Only in the last year have I started delegating at all. I hired a virtual assistant to do all the tasks I had no reason doing myself — filling out forms, making appointments, basic web research, that kind of stuff. For years I insisted that absolutely no one else could do these things as well as I could, so I resisted getting help. Of course it turns out he does them better and faster than I ever did.
In our first season of Designing Yourself, Paul and I did all of the editing ourselves. He’s great at it, but I have no idea what I’m doing and wasted so many hours making stupid mistakes. I hated admitting I couldn’t do it and, far worse, hated asking Paul to do it all. So while I was on this delegating kick, I found a professional podcast editor for Season 2. Now we send him our recordings, and in a few days, a finished episode comes back. It’s been bliss.
I face the same challenges in my personal life. Fredrick and I have an amazingly equal partnership, but there’s still so much I won’t let him do for me. It’s been three years this month and I’m still not good at relying on him. When I ask him to do something, I check in on him a dozen times, or worse, look over his shoulder when he does it. It’s not a matter of trust — there’s no one in the world I trust more — but I’m simply not used to the help.
So I’ve been bearing a particularly heavy load lately and I haven’t been getting enough rest. Last weekend, we were both working on the couch and I felt myself getting tired. He could tell. I laid my head on his shoulder as I have a million times before, but this time when I went to move, he told me to stay. “Close your eyes.” “Just a minute,” I replied.
What felt like just a moment later, I opened my eyes. My head was still on his shoulder, his hand in my lap, but the light had shifted in the room. Fredrick was reading on his iPad with his other hand. “Did I fall asleep?” I asked. “About 40 minutes ago,” he smiled. I was stunned. I can’t remember ever sleeping that well. It was like a full night’s sleep.

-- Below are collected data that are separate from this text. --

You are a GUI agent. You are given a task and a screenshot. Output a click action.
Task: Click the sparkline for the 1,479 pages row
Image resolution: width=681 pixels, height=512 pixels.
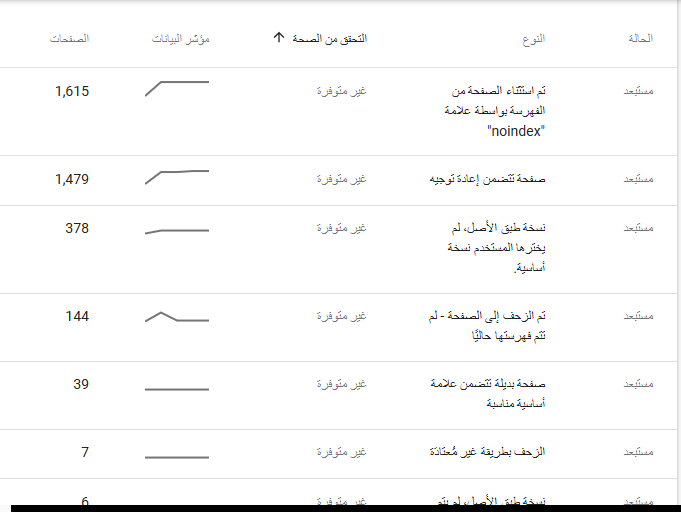177,177
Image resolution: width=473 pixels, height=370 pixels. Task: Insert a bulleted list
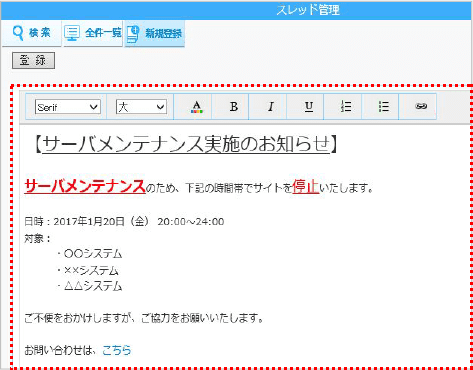[x=384, y=107]
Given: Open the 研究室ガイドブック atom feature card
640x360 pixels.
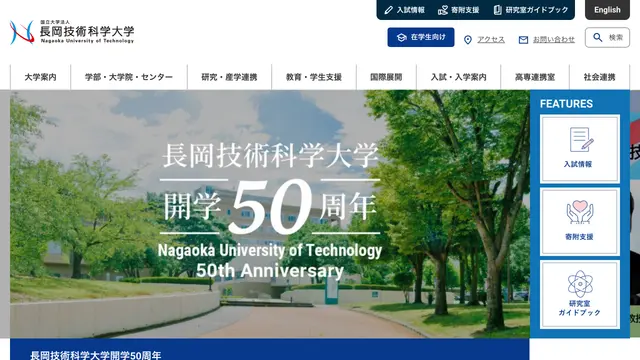Looking at the screenshot, I should tap(580, 294).
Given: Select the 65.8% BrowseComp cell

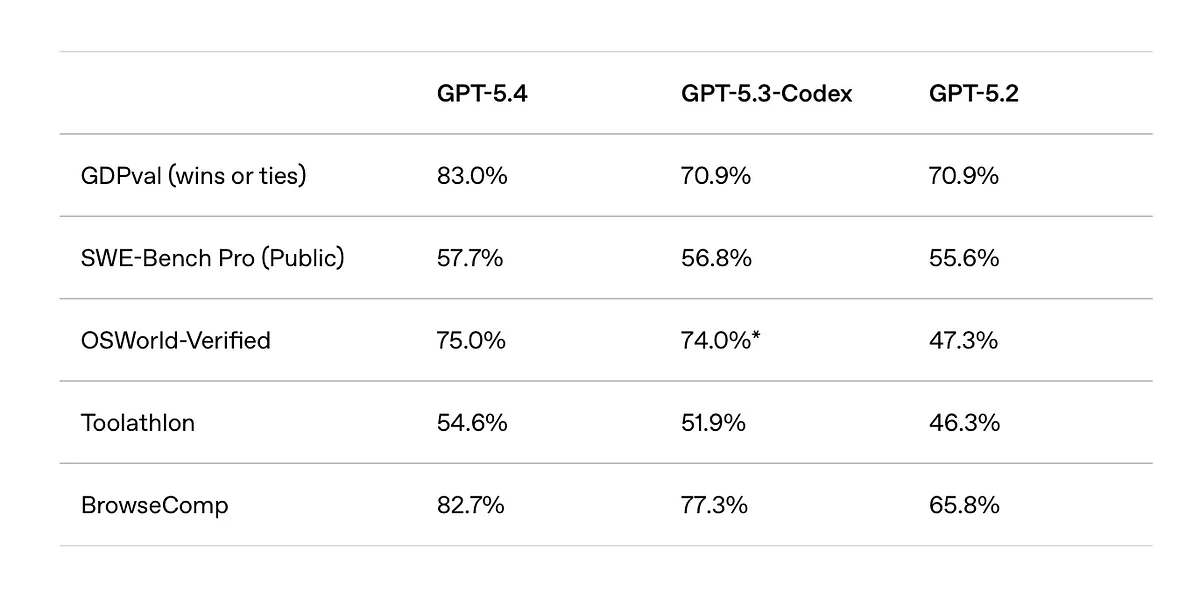Looking at the screenshot, I should click(964, 505).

“What happened?” It’s this weird thing I ask him whenever I fall asleep first. Like I want to know what I missed. “You fell asleep. Hard.” He said he knew I needed rest and didn’t want to risk waking me so he didn’t move a muscle. He said I was lying there lightly at first, and then with each passing minute my head got heavier, and heavier, and heavier. He said it was like I was melting into him, until eventually I had my whole weight on him, my breathing changed, and I went into a deep sleep.
From the way he told it, I could tell this had been a profound experience for him. Half of his body was numb, but his heart was full. I’d let him support me. Fully. Finally.
In a session this week with a client who’s going through a tough time, she kept listing off all the things she has to do for her bosses, her team, her kids, her parents. “Who do you have to support you?” I asked. She paused for a while, like it wasn’t a question she’d considered before. “Well, there isn’t anything anyone else can do.” It sounded like I was talking to myself.
“I know it feels that way,” I said, “but maybe you can let someone try?”